Information:
+++
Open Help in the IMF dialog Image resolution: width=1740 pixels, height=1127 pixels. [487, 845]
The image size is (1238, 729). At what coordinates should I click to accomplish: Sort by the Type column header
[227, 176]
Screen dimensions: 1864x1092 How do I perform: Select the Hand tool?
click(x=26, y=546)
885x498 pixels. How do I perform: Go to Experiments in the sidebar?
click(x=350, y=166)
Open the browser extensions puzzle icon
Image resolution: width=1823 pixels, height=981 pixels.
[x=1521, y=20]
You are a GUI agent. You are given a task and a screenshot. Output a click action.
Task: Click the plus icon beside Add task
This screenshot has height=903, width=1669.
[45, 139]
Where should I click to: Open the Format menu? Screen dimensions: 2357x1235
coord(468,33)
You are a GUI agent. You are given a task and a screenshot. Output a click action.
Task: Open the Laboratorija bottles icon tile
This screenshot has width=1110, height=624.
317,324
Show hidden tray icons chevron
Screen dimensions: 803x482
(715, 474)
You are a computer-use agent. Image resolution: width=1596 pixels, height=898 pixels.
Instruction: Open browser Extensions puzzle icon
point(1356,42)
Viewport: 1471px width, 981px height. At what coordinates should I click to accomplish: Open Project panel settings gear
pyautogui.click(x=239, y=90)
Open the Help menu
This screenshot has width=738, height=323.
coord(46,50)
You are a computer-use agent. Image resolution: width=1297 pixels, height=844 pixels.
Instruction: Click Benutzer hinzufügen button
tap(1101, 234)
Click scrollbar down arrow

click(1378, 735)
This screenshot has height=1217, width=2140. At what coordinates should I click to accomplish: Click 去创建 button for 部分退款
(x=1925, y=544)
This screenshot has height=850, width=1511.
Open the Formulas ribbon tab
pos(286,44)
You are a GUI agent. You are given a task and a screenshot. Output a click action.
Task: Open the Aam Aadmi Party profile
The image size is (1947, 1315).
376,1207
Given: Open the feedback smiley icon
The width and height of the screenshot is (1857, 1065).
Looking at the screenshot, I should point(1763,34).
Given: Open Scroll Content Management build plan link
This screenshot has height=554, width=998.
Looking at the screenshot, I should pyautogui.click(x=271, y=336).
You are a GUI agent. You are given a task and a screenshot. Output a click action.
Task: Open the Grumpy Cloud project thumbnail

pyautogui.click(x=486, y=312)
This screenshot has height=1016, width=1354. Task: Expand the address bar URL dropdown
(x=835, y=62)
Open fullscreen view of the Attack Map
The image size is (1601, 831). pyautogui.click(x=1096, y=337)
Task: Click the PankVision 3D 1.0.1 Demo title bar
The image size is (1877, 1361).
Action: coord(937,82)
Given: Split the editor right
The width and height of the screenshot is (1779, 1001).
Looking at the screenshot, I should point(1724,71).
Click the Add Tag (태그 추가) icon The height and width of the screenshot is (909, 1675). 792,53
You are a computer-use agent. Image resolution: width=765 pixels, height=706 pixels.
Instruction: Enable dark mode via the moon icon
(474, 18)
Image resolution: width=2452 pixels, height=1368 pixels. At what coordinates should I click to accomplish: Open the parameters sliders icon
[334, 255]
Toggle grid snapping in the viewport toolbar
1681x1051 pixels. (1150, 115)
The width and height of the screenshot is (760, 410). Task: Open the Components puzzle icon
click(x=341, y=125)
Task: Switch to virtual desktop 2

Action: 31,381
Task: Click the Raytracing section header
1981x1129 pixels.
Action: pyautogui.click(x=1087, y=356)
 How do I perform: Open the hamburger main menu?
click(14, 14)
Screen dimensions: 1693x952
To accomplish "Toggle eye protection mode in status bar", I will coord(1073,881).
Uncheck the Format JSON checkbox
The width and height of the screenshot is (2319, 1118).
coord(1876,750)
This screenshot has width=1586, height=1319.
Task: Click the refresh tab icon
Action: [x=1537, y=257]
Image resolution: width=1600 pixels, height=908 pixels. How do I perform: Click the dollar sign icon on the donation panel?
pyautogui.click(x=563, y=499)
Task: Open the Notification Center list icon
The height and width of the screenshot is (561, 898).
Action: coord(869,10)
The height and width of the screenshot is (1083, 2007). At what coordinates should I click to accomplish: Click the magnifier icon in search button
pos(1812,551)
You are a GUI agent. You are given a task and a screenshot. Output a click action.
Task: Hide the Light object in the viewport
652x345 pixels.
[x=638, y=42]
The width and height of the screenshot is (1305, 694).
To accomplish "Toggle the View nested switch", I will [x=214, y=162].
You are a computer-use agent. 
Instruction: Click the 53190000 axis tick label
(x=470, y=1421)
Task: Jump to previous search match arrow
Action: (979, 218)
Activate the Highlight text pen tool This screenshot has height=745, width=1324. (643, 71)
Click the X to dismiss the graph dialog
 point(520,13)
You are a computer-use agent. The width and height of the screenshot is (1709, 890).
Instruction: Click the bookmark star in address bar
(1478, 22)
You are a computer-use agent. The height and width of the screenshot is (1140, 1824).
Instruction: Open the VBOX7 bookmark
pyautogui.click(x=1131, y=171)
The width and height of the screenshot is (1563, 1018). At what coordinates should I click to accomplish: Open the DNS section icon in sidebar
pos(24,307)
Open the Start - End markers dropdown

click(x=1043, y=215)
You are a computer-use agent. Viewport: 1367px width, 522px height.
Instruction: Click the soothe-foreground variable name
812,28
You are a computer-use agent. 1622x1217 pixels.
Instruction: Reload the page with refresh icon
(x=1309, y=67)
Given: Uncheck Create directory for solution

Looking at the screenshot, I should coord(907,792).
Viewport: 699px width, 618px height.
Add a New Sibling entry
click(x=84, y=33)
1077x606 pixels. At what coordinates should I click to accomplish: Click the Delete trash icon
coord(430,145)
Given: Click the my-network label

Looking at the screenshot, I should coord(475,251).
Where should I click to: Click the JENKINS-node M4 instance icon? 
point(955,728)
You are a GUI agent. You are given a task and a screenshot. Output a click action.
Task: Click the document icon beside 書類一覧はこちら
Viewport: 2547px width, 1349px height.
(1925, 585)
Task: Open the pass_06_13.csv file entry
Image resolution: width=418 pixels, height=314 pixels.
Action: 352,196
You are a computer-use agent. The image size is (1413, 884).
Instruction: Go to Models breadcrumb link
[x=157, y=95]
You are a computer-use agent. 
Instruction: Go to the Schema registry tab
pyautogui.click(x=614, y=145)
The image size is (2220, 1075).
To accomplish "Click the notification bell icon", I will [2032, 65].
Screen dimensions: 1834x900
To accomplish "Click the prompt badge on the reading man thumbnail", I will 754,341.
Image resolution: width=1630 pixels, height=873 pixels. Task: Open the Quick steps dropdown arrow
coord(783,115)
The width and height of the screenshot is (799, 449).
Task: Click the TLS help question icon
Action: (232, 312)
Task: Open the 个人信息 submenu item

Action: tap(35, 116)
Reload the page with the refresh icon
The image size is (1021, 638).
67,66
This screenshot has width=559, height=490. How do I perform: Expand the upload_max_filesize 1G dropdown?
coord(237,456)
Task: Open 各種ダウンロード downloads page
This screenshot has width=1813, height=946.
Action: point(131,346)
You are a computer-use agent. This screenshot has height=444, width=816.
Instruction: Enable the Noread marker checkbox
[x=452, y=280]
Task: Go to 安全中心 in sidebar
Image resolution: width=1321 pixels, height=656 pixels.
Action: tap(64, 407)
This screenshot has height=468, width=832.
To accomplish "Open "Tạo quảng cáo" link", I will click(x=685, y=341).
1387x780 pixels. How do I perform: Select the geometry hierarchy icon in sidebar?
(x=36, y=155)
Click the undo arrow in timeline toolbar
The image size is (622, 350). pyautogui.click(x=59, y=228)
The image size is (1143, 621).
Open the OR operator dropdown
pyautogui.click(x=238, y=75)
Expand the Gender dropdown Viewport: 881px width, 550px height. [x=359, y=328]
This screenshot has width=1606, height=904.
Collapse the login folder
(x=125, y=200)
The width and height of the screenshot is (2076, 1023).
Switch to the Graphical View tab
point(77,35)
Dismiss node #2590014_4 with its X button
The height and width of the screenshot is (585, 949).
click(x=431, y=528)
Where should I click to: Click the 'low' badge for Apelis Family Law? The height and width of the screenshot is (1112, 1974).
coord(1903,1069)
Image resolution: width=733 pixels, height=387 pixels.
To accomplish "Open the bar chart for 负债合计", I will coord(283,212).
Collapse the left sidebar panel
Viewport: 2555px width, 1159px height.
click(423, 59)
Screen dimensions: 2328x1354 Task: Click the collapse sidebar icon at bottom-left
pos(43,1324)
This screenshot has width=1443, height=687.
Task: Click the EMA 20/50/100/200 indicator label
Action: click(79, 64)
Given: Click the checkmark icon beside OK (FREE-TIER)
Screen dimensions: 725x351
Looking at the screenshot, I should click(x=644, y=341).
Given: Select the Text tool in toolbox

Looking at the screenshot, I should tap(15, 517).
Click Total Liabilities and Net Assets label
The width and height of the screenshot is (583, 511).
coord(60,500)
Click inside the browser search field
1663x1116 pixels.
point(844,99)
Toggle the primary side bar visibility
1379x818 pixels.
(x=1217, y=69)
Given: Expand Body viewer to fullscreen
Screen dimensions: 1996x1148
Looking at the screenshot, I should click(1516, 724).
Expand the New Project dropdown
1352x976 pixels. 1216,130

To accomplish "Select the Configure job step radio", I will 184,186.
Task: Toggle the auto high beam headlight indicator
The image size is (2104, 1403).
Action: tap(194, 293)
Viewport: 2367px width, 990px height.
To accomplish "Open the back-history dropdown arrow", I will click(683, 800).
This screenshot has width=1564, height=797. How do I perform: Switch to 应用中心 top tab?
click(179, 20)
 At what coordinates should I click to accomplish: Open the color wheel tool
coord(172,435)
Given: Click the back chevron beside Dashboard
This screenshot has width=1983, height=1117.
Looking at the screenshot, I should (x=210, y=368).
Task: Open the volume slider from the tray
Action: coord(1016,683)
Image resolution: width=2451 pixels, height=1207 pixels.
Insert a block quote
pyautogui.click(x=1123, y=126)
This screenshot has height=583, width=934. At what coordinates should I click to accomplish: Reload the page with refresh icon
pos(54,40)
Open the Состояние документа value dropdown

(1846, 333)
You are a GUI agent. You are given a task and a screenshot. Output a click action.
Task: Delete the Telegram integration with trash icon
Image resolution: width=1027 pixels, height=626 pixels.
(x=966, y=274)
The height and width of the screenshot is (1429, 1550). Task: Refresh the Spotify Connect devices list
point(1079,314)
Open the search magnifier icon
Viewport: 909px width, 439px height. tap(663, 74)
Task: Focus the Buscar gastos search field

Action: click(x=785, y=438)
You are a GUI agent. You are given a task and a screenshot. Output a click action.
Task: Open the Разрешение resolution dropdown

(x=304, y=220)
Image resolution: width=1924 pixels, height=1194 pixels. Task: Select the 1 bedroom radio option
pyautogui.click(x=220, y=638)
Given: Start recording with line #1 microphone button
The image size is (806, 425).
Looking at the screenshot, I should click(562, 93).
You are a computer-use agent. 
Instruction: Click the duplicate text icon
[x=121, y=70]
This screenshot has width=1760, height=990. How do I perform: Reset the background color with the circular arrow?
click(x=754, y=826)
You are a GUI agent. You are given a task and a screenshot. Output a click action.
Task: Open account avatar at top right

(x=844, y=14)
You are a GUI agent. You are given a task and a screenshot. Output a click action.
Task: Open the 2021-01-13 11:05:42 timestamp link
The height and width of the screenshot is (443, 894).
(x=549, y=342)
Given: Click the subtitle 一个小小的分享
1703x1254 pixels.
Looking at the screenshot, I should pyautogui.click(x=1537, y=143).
+++
The task:
Wherever the word "beside" occurs in the data above, copy the line it sits in.

Your response:
Task: Click the plus icon beside Add task
Task: Click the document icon beside 書類一覧はこちら
Given: Click the checkmark icon beside OK (FREE-TIER)
Given: Click the back chevron beside Dashboard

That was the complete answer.